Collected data
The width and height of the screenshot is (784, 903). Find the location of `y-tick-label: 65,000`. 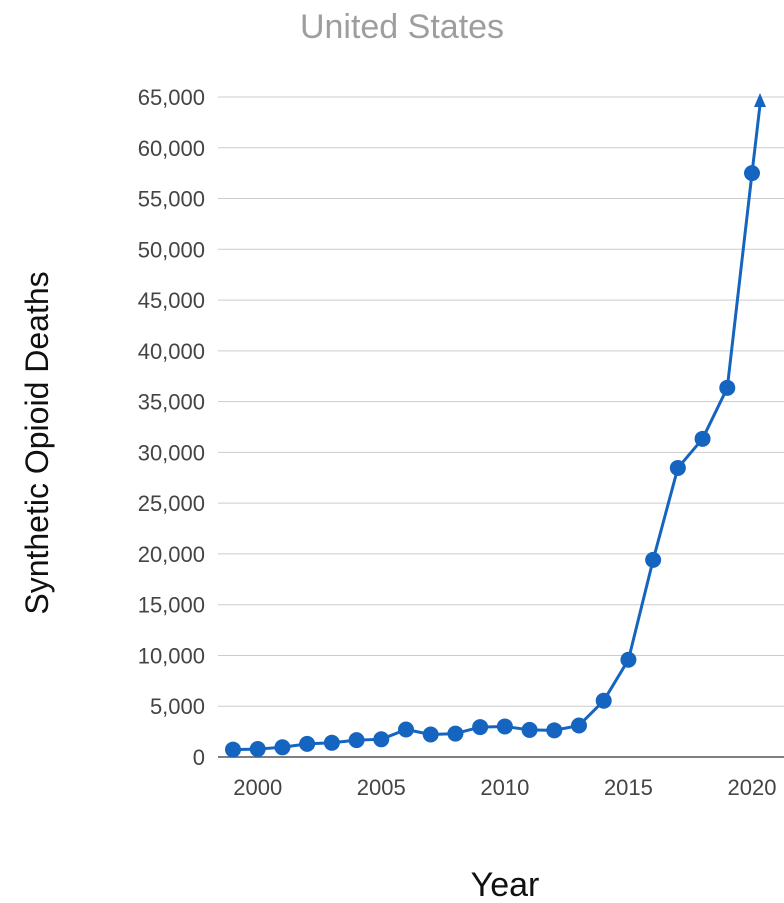

y-tick-label: 65,000 is located at coordinates (172, 98).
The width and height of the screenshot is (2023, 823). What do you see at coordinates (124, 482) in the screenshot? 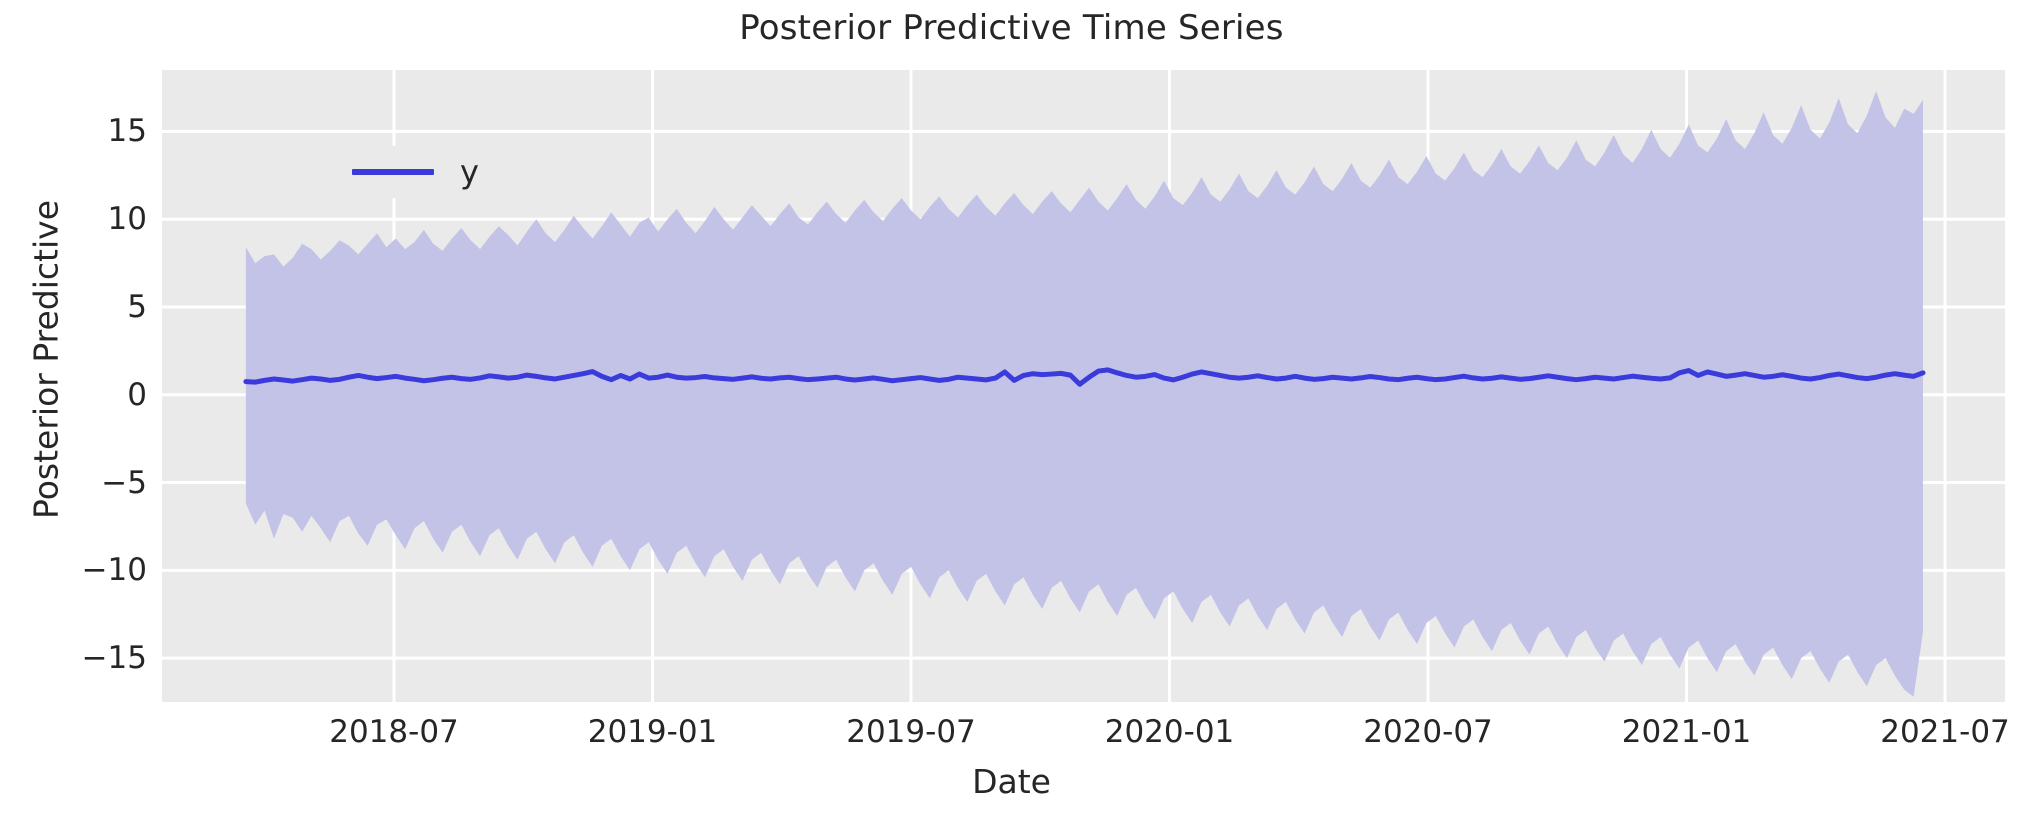
I see `y-tick-label: −5` at bounding box center [124, 482].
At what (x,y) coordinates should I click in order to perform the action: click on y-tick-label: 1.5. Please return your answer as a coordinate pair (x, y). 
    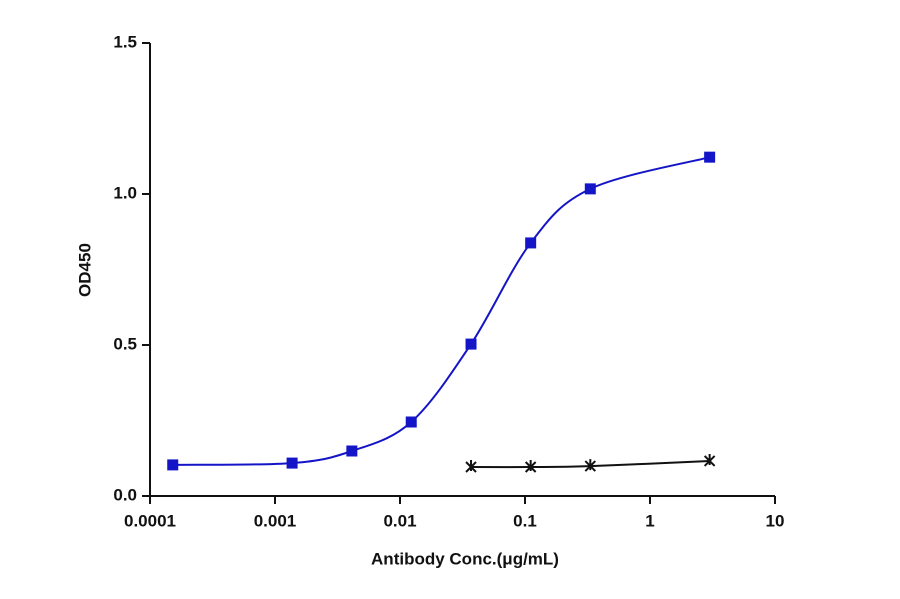
    Looking at the image, I should click on (125, 42).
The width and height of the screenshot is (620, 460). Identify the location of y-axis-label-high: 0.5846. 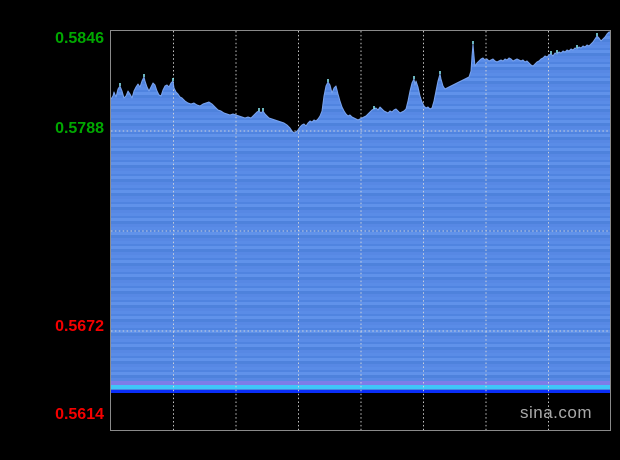
(80, 38).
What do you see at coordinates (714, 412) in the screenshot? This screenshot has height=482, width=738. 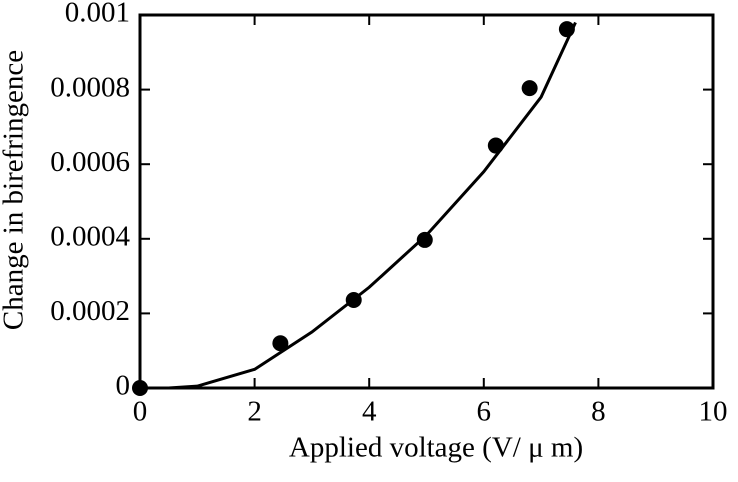 I see `x-tick-label: 10` at bounding box center [714, 412].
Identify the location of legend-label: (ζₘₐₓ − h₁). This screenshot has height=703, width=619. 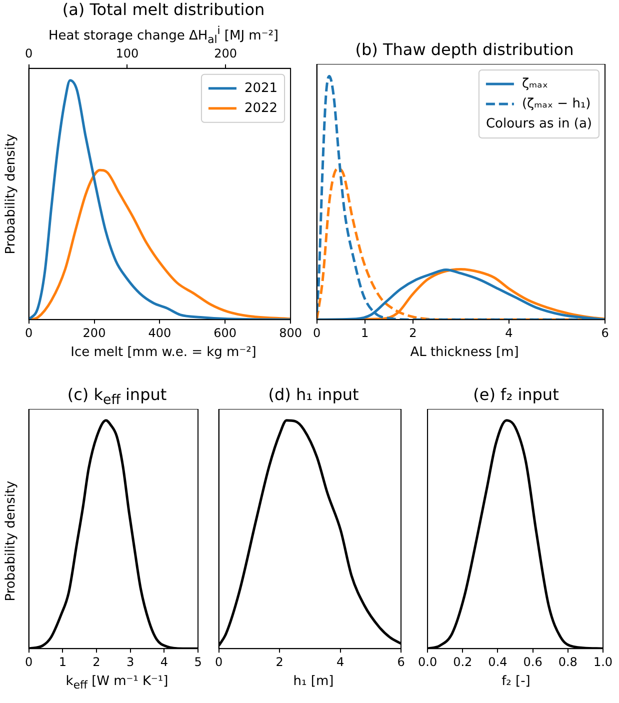
(556, 104).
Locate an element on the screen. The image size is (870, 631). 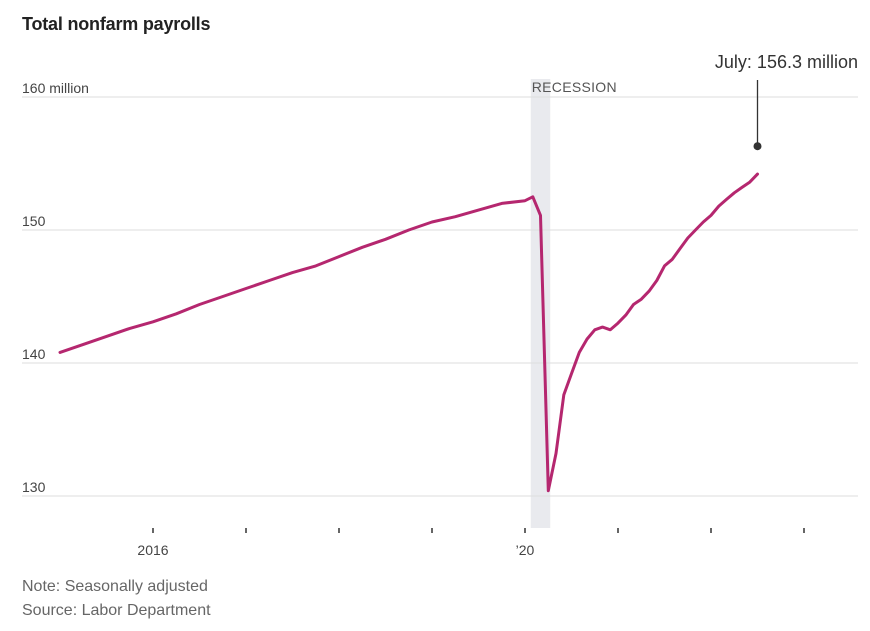
x-tick-label: ’20 is located at coordinates (526, 550).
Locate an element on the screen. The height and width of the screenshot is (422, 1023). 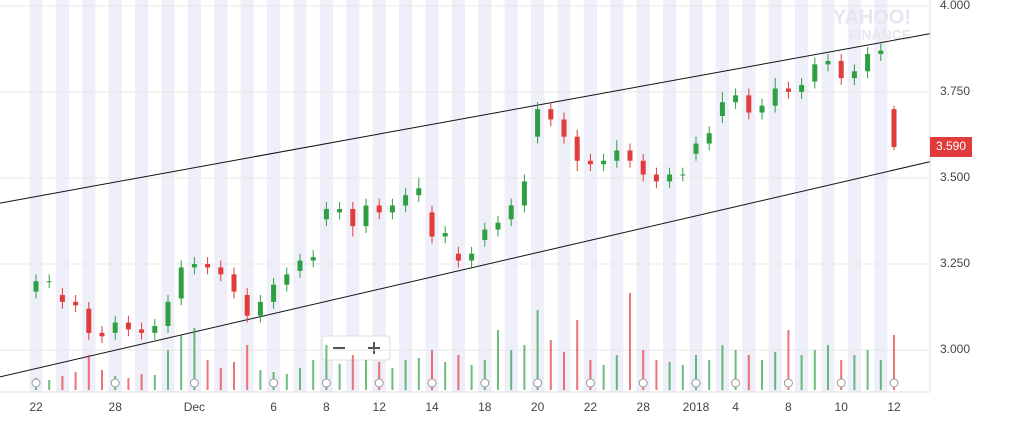
x-tick-label: Dec is located at coordinates (194, 407).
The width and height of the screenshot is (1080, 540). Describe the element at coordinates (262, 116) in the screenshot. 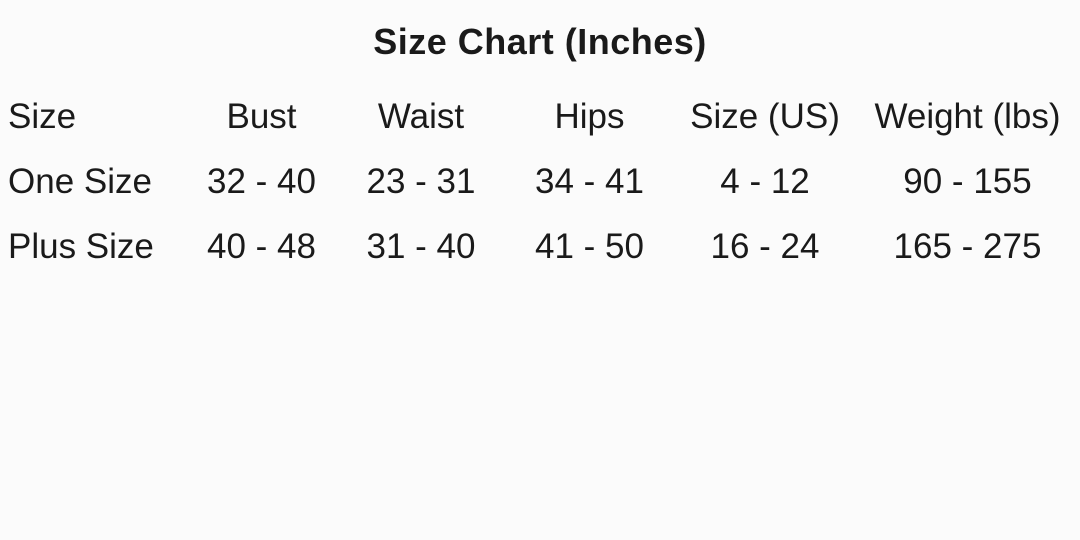

I see `column-header-bust: Bust` at that location.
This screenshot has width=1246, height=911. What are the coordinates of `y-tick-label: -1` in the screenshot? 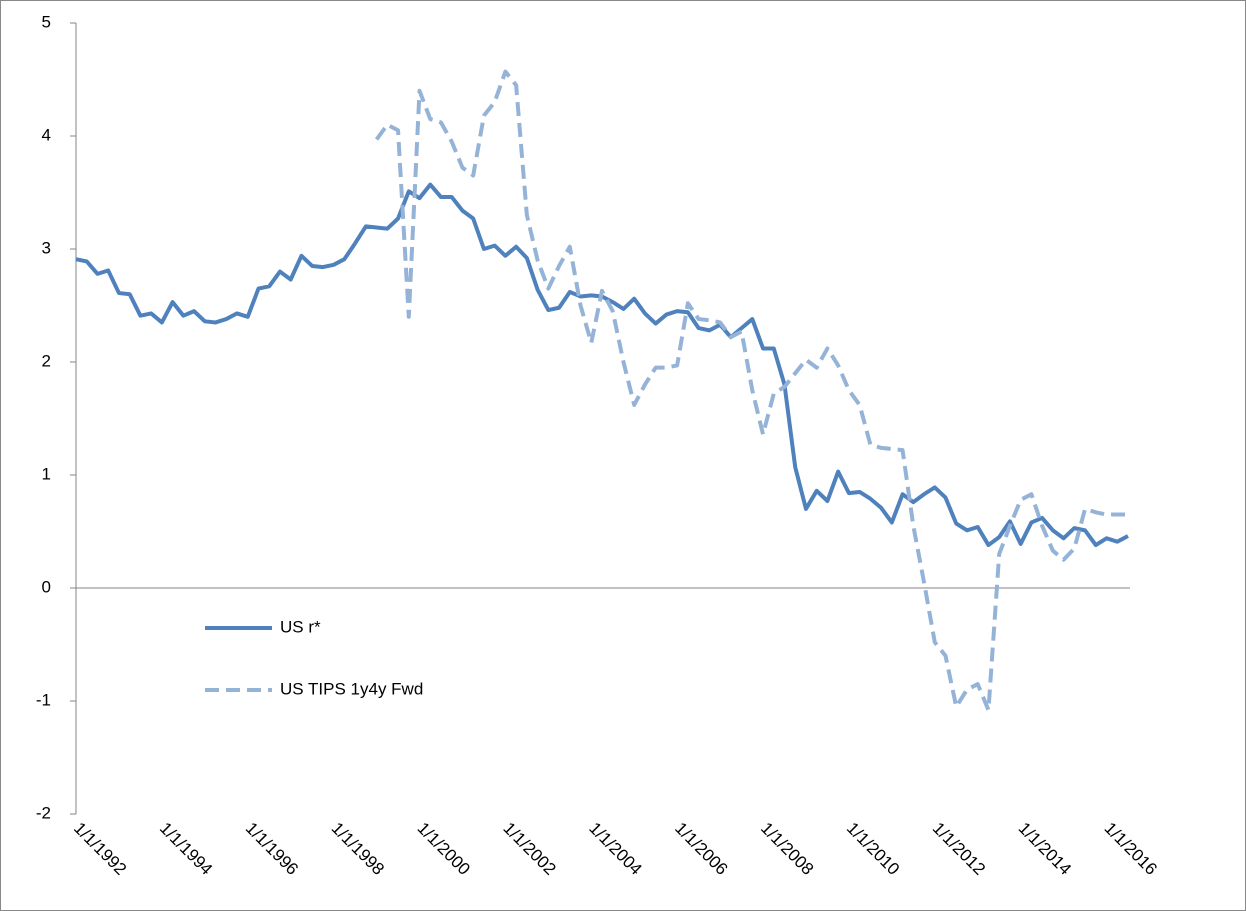 It's located at (44, 700).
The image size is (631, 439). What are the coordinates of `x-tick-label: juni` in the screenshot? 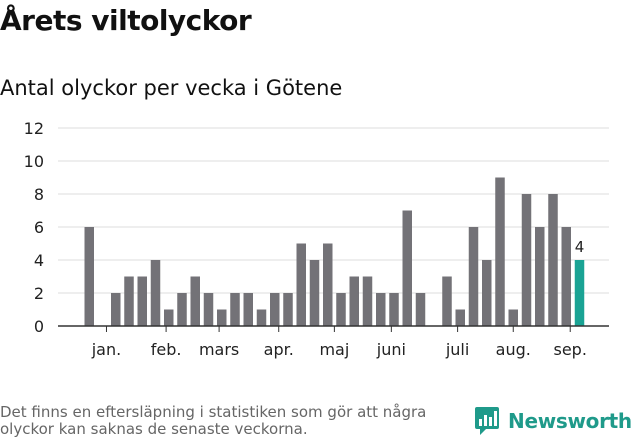 It's located at (391, 350).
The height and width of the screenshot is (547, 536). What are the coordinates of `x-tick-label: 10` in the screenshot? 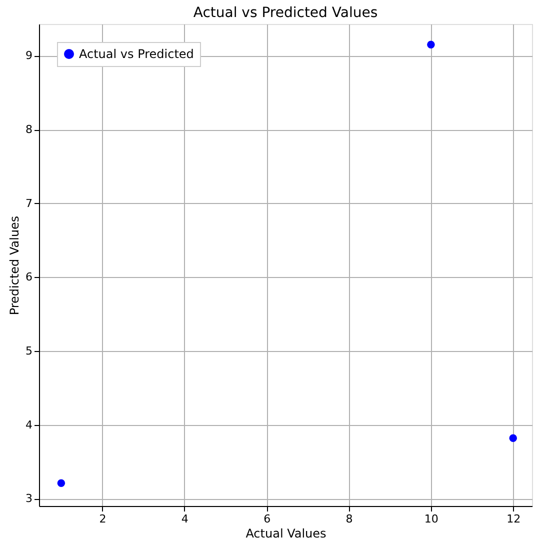 It's located at (431, 519).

→ **TASK ITEM**: Could you repeat the material from its first line through the line containing "center [124, 482].", substituting "screen capture" for every "screenshot" and leaving all else unchanged? Omit the pictures from your answer.

→ **ANSWER TO THIS EXERCISE**:
The width and height of the screen capture is (784, 903). Find the location of `y-tick-label: 65,000`. 

y-tick-label: 65,000 is located at coordinates (172, 98).
The width and height of the screen capture is (2023, 823). What do you see at coordinates (124, 482) in the screen capture? 
I see `y-tick-label: −5` at bounding box center [124, 482].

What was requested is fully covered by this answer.